Collected data
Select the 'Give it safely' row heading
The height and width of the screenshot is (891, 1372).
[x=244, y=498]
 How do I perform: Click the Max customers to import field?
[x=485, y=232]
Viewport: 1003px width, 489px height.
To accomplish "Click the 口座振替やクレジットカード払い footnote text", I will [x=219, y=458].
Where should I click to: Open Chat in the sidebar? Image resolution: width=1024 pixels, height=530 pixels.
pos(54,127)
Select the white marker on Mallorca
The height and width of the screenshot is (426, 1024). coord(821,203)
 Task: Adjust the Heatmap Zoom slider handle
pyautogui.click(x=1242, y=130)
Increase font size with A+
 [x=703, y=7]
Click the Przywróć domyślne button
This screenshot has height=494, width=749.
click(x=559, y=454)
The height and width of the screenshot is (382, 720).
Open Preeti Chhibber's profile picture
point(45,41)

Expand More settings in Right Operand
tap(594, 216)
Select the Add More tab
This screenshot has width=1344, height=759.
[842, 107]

**TASK OBJECTIVE:** Nothing but the lines from the one with "Open Preeti Chhibber's profile picture" through the final line of the records may appear in the answer, and each must be transcribed exactly.

**EXERCISE RESPONSE:**
Open Preeti Chhibber's profile picture
point(45,41)

Expand More settings in Right Operand
tap(594, 216)
Select the Add More tab
This screenshot has width=1344, height=759.
[842, 107]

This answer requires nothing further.